Furnari – E’ nato il “Consorzio Approdo turistico Portorosa”.  In seguito all’avviso dello scorso giugno pubblicato sul portale delle aste on line dal Tribunale di Messina- Sezione Fallimentare, volto alla raccolta di manifestazioni di interesse finalizzata all’acquisto della struttura portuale denominata “Portorosa”, un gruppo di titolari di contratti di ormeggio ha costituito il consorzio, senza scopo di lucro, con l’obiettivo di acquistare dal Fallimento “Bazia Garden S.p.A.” la proprietà dei singoli posti barca da trasferire, successivamente, ai legittimi titolari dei contratti di ormeggio.

Lo stesso consorzio ripercorre la vicenda riguardante la struttura attraverso un comunicato stampa:

“Costruito alla fine degli anni 80 su iniziativa privata, in base ad un atto di sottomissione stipulato con la Regione Siciliana in attesa di una concessione demaniale marittima, nel 1994 è rientrato tra i beni del fallimento della società costruttrice “ Bazia Gardens S.p.A.” dichiarato con sentenza n. 15/94.

Per oltre 10 anni è stato gestito dalla Società “Marina di Portorosa S.r.L.”, la quale è riuscita pure ad ottenere la concessione demaniale; concessione demaniale dichiarata illegittima in virtù delle sentenze del C.G.A.R.S., della Suprema Corte di Cassazione e della Corte d’Appello di Messina, passate in giudicato, con le quali è stata sancita la natura privata del porto, posto che “ la situazione di fatto costituita dalla comunicazione con il mare, da sola, non è condizione necessaria e sufficiente per la demanialità” (C.G.A.R.S. sentenza del n. 346/2009 pubblicata il 05/05/2009).

Altre società di gestione si sono succedute nel corso degli anni, in seguito ad aste bandite dal Tribunale di Messina –Sezione Fallimentare-, ciò fino al giugno scorso, quando lo stesso, con l’avviso citato, ha dato il segnale di volere chiudere una vicenda che si protrae ormai da 23 anni.

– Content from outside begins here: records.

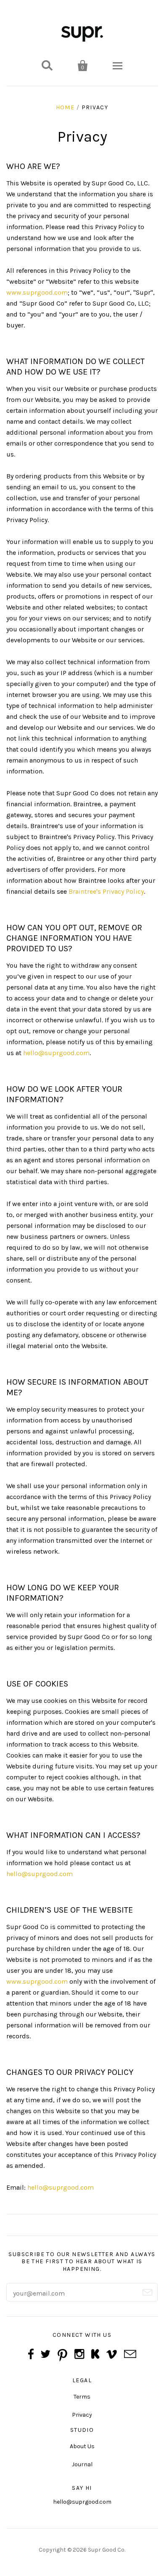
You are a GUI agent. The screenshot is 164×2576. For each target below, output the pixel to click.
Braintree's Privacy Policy (106, 891)
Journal (82, 2464)
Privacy (82, 2414)
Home (65, 107)
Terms (82, 2396)
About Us (82, 2446)
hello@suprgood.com (56, 1053)
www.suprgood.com (37, 292)
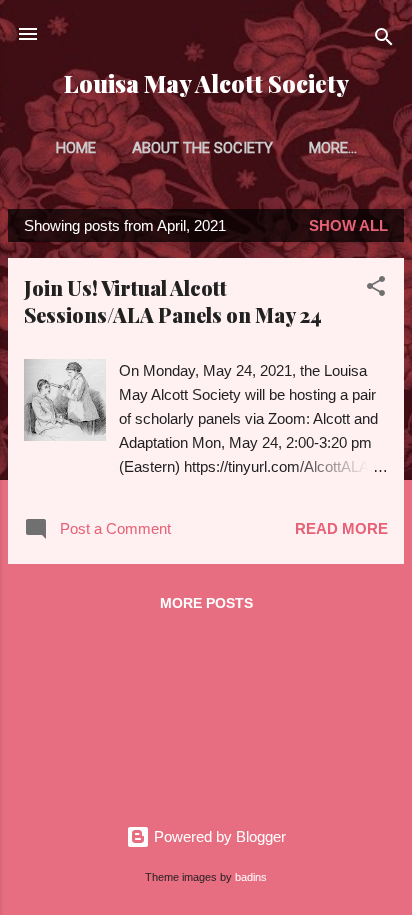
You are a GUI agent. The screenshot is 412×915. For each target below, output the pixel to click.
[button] (376, 289)
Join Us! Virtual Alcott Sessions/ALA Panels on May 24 (173, 301)
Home (76, 148)
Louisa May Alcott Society (206, 83)
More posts (206, 603)
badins (251, 877)
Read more (341, 528)
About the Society (202, 148)
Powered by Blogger (218, 836)
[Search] (384, 40)
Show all (348, 225)
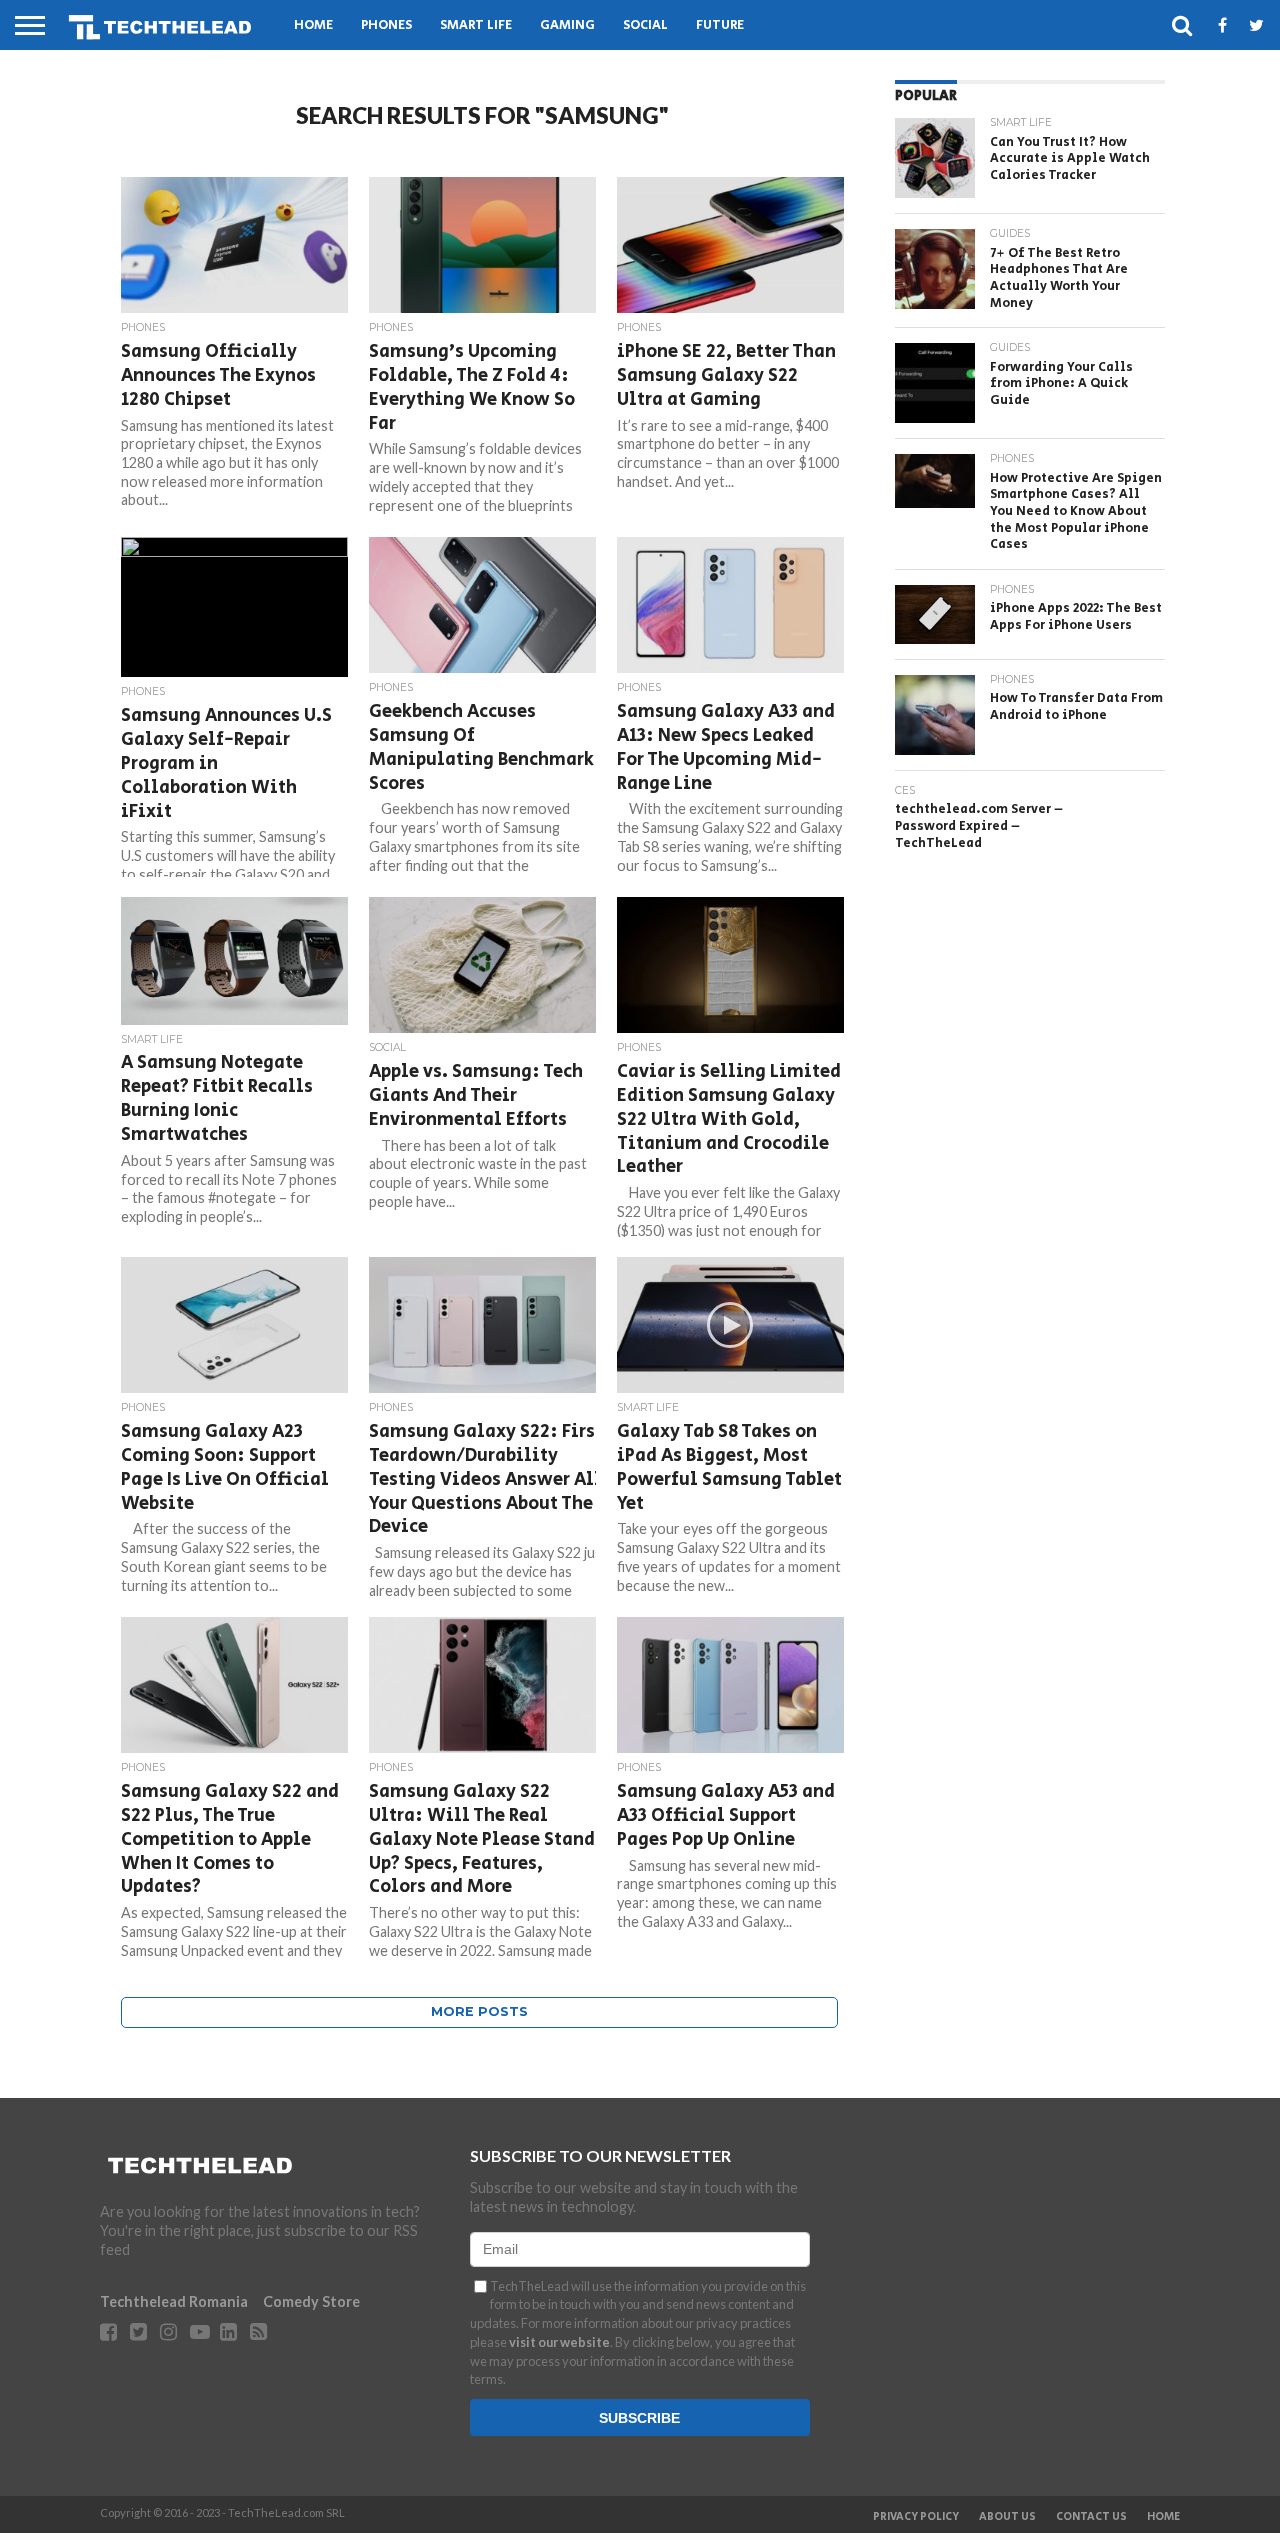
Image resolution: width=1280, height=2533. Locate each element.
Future (720, 25)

Invero, a pagare le conseguenze di queste vicende sono stati principalmente gli utenti che avevano stipulato i contratti di ormeggio con validità fino al 2034, in base ad una concessione demaniale poi caducata. Infatti in seguito al rilascio della struttura portuale da parte della Regione Siciliana alla Curatela, i diportisti sono stati “costretti” a stipulare nuovi contratti di ormeggio con la Società concessionaria a tariffe liberalizzate con retroattività triennale e costi paragonabili al primo acquisto.

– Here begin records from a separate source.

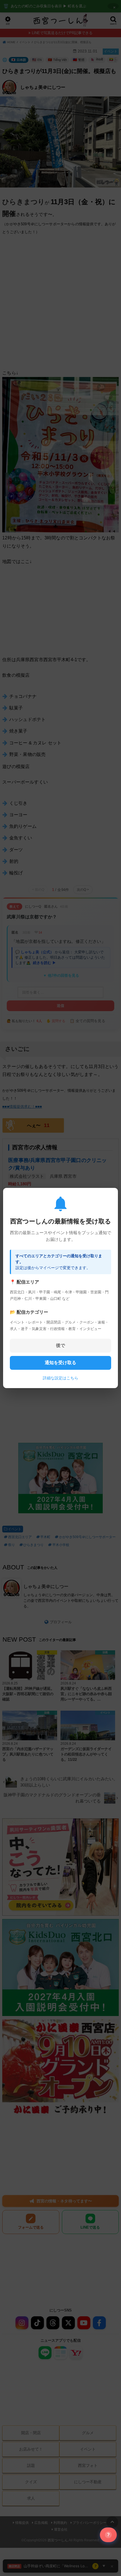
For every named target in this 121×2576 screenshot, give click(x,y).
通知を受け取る (60, 1362)
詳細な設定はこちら (60, 1378)
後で (60, 1345)
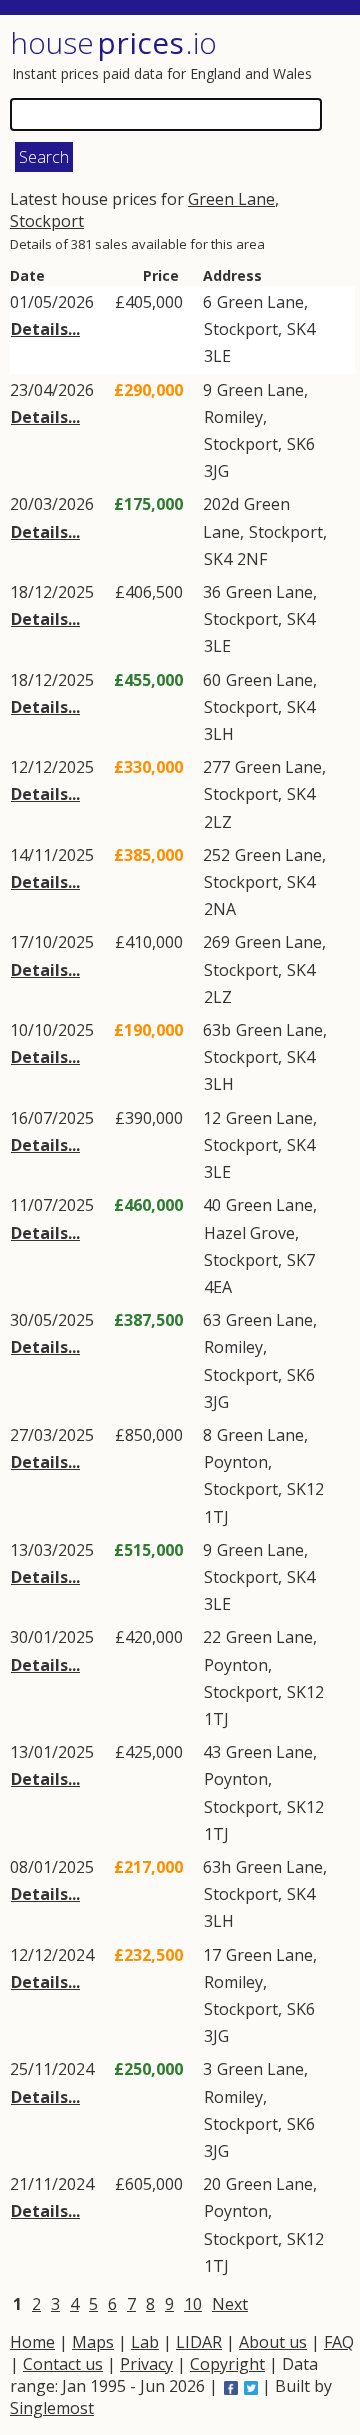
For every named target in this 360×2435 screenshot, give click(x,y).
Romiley (233, 417)
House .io (113, 42)
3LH (219, 734)
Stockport (47, 221)
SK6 (301, 444)
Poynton (236, 1462)
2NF (252, 559)
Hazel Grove (249, 1233)
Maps (93, 2342)
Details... (45, 329)
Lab (145, 2342)
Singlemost (52, 2408)
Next (230, 2304)
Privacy (146, 2364)
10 (193, 2304)
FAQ (339, 2342)
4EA (218, 1287)
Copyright (227, 2364)
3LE (217, 356)
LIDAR (199, 2342)
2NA (220, 909)
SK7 (301, 1260)
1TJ (216, 1517)
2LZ (218, 822)
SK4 (301, 329)
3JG (216, 471)
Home (32, 2342)
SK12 (305, 1489)
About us (273, 2342)
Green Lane (231, 199)
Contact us (63, 2364)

L’illegittimità della concessione demaniale ha richiesto il ricorso a gestioni provvisorie, affidate con aste pubbliche dal Tribunale di Messina alle società succedutesi negli anni, le quali hanno intrapreso numerosi contenziosi con gli utenti, per questioni tariffarie.

Nelle more, l’intera struttura portuale ha subito le conseguenze di tale conflittualità, subendo un deterioramento sia strutturale che funzionale.

Nasce così il tentativo del Consorzio Approdo Turistico Portorosa di acquisire la struttura, in modo da trasferire ai singoli titolari la proprietà del posto barca, ricostruire l’armonia interna, ripristinando il senso di solidarietà e lo spirito di collaborazione propri di un porto, il cui obiettivo prioritario, va ricordato, è quello di offrire un rifugio sicuro a chi va per mare, indipendentemente dagli scopi lavorativo o diportistico.

Non secondario è l’obiettivo di riqualificare il porto, restituendogli la sua configurazione originaria, con i caratteristici ormeggi con le “Briccole”, ovvero i pali di legno infissi nel fondale, adeguando gli impianti e le attrezzature in genere e promuovendo una gestione virtuosa, ricca anche di eventi e manifestazioni, in

grado di restituire alla struttura l’antico prestigio, con le inevitabili ricadute sull’intero territorio circostante, ad elevata vocazione turistica.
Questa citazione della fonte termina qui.